* **Task directions**
Copy, without a single change, each line from the one that holds "You are a computer-use" to the bottom of the entries below, and drop any pictures.
☆ ☆ ☆
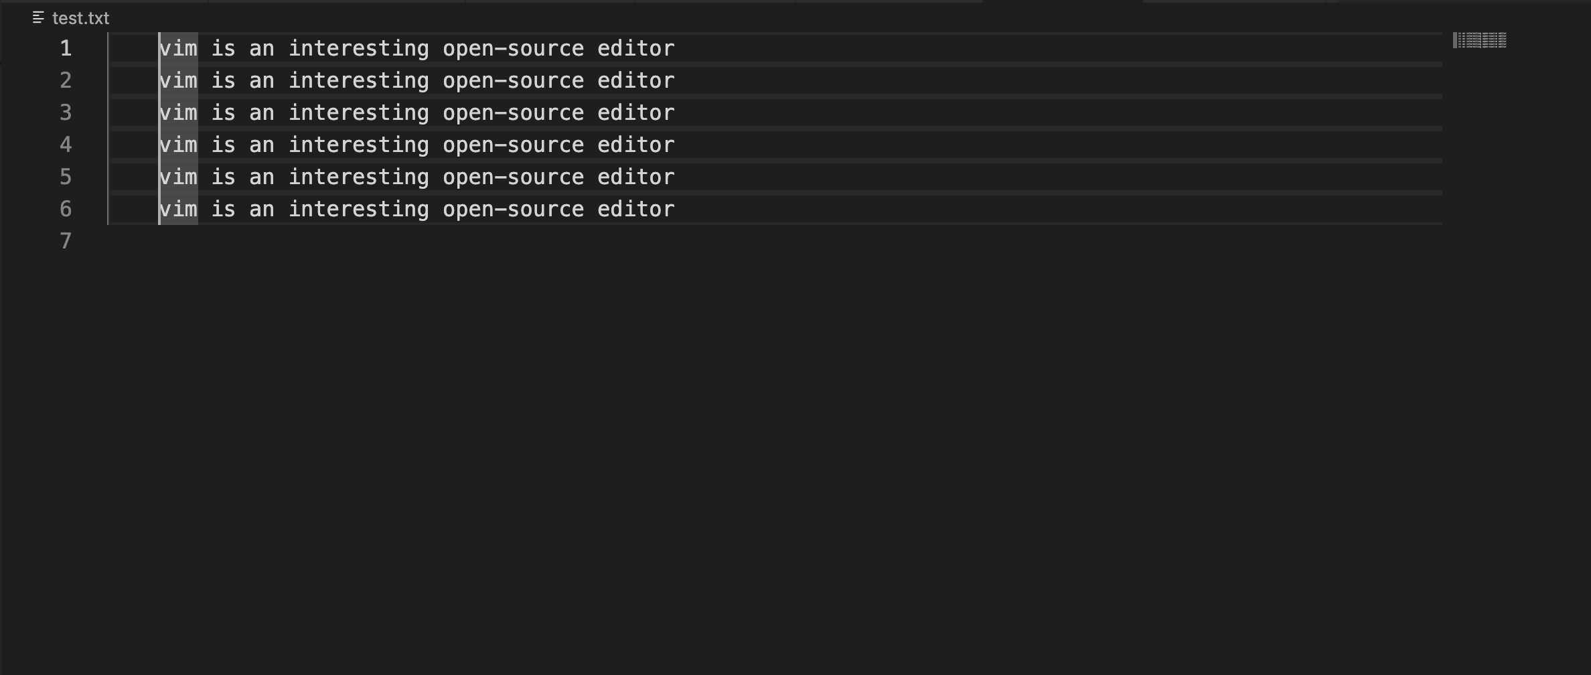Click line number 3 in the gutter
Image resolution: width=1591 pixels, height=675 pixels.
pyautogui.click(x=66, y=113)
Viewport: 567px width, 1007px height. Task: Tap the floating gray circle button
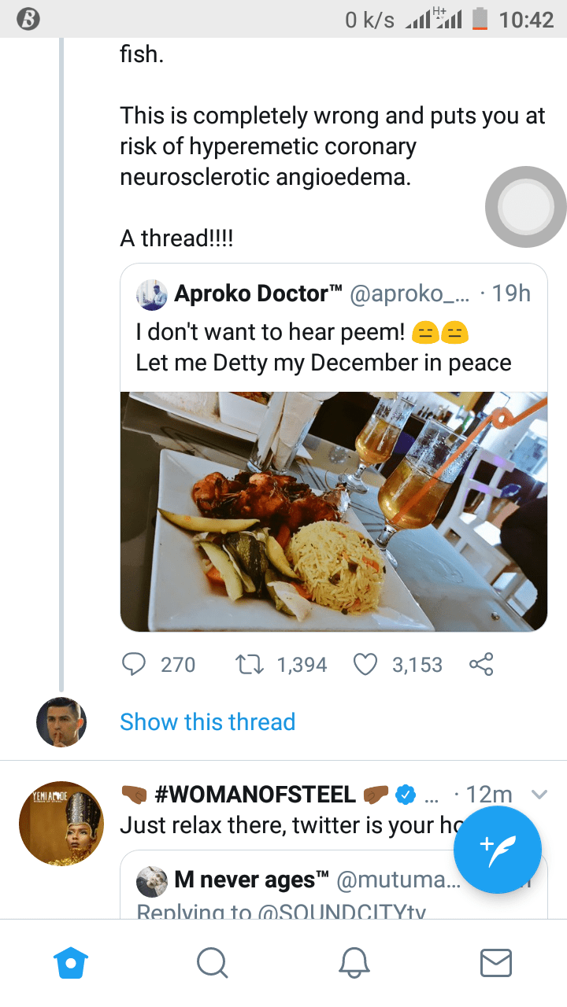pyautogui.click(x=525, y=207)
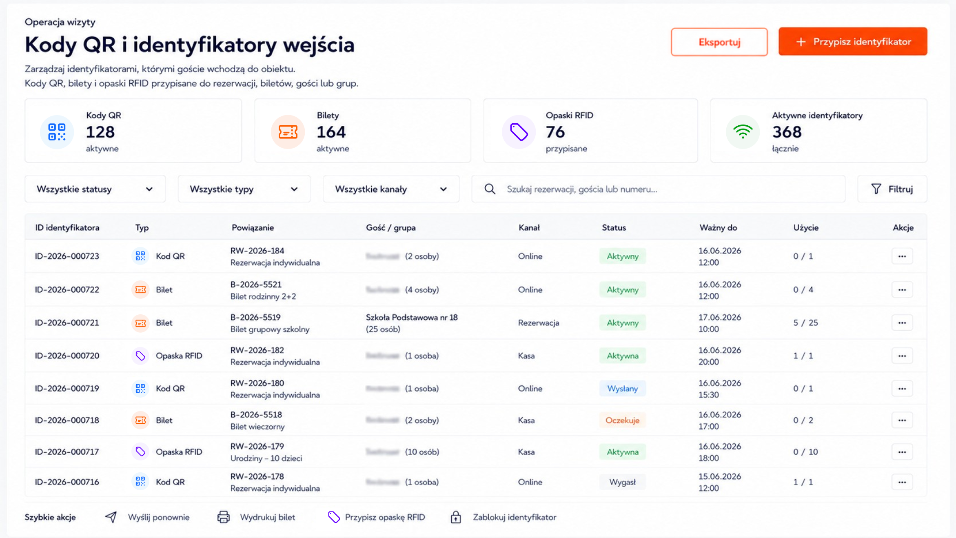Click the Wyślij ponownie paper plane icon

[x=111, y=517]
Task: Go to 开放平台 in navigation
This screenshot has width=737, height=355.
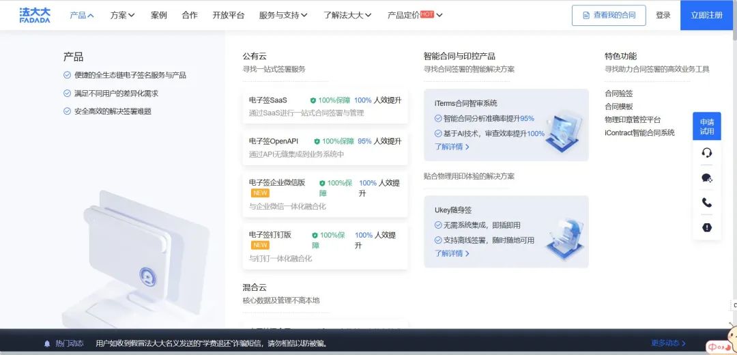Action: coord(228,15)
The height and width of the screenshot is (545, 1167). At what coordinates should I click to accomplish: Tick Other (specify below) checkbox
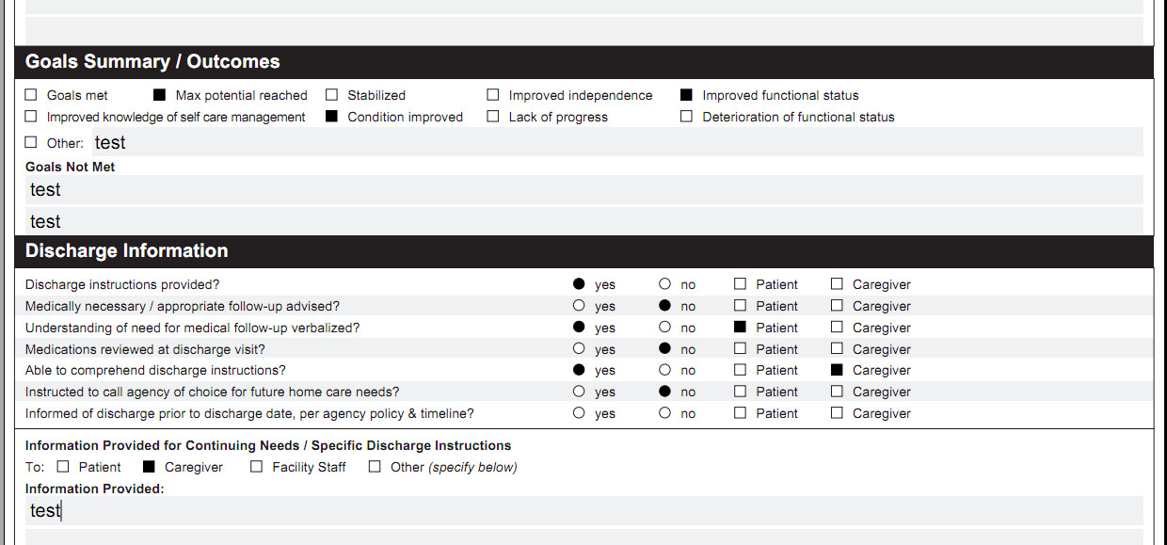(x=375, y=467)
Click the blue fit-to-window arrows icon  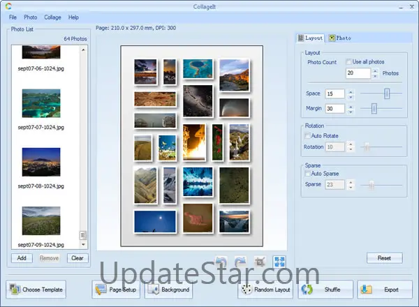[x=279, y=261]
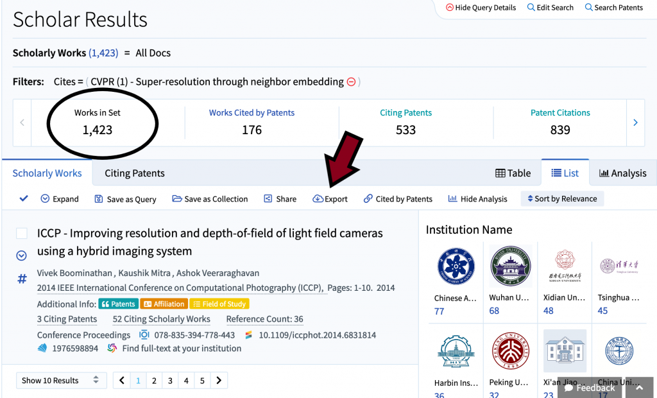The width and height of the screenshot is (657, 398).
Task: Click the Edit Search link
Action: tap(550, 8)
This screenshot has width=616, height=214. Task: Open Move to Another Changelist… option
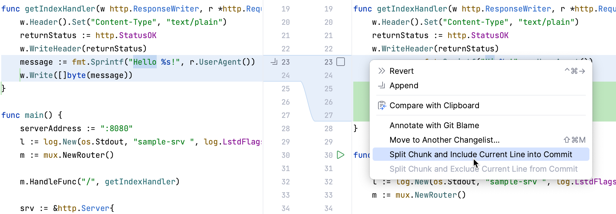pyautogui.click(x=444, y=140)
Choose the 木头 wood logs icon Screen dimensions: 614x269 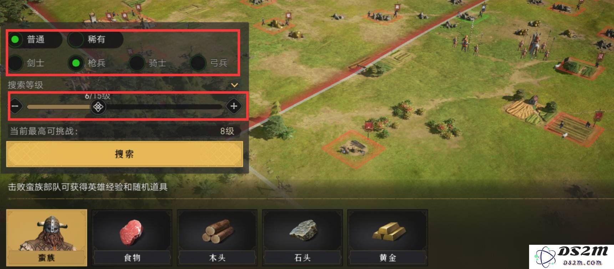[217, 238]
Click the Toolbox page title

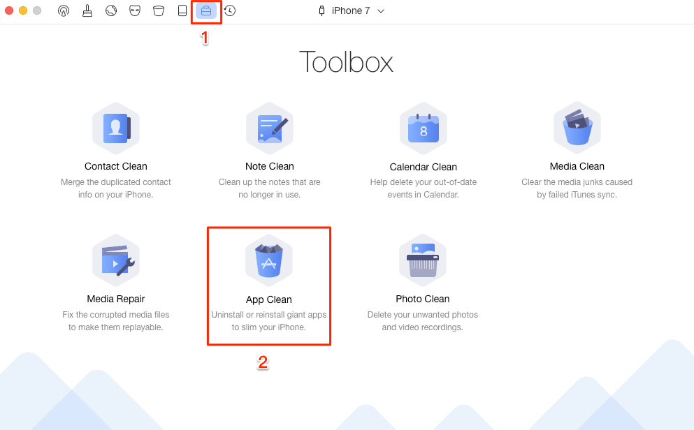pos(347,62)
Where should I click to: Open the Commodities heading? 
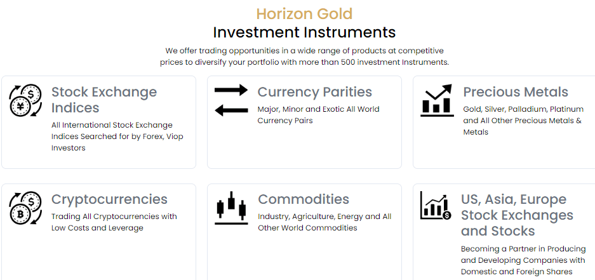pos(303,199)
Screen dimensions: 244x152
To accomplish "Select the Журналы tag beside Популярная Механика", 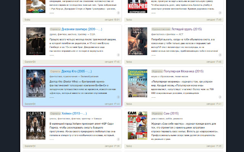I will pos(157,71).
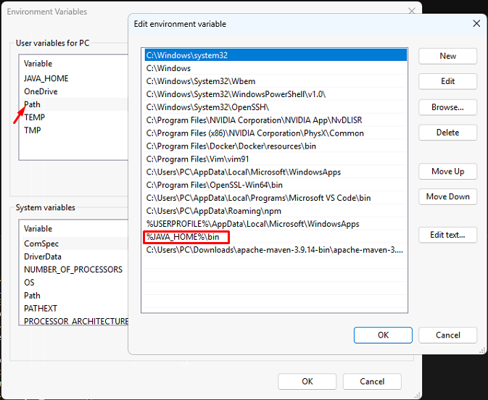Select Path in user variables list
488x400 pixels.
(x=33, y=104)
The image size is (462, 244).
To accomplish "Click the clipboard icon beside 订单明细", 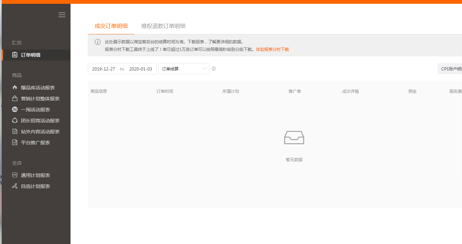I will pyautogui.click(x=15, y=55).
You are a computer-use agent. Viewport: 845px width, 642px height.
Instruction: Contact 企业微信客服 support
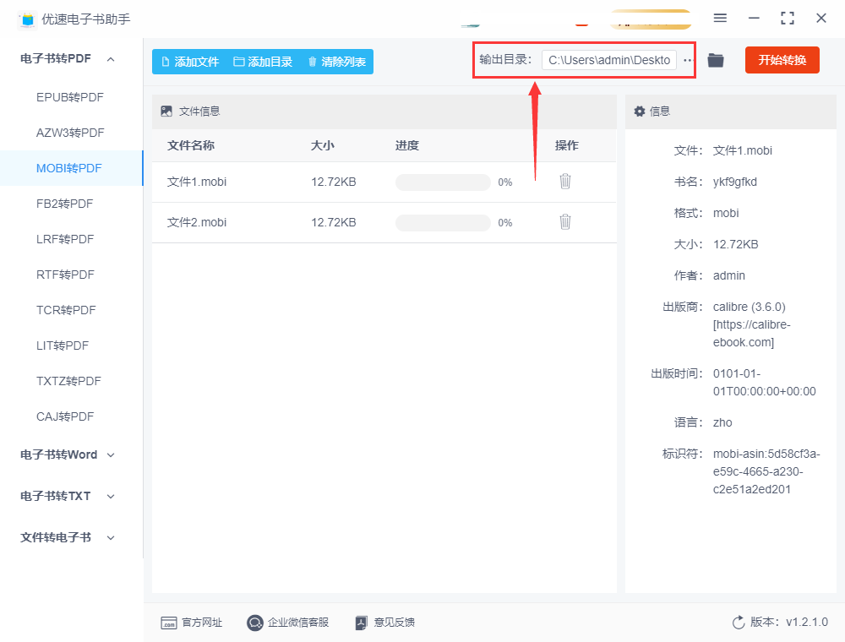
☆ ☆ ☆
* **Written response**
You are a computer-use agent. Viewport: 845px width, 642px height.
Instruction: Contact 企业微信客服 support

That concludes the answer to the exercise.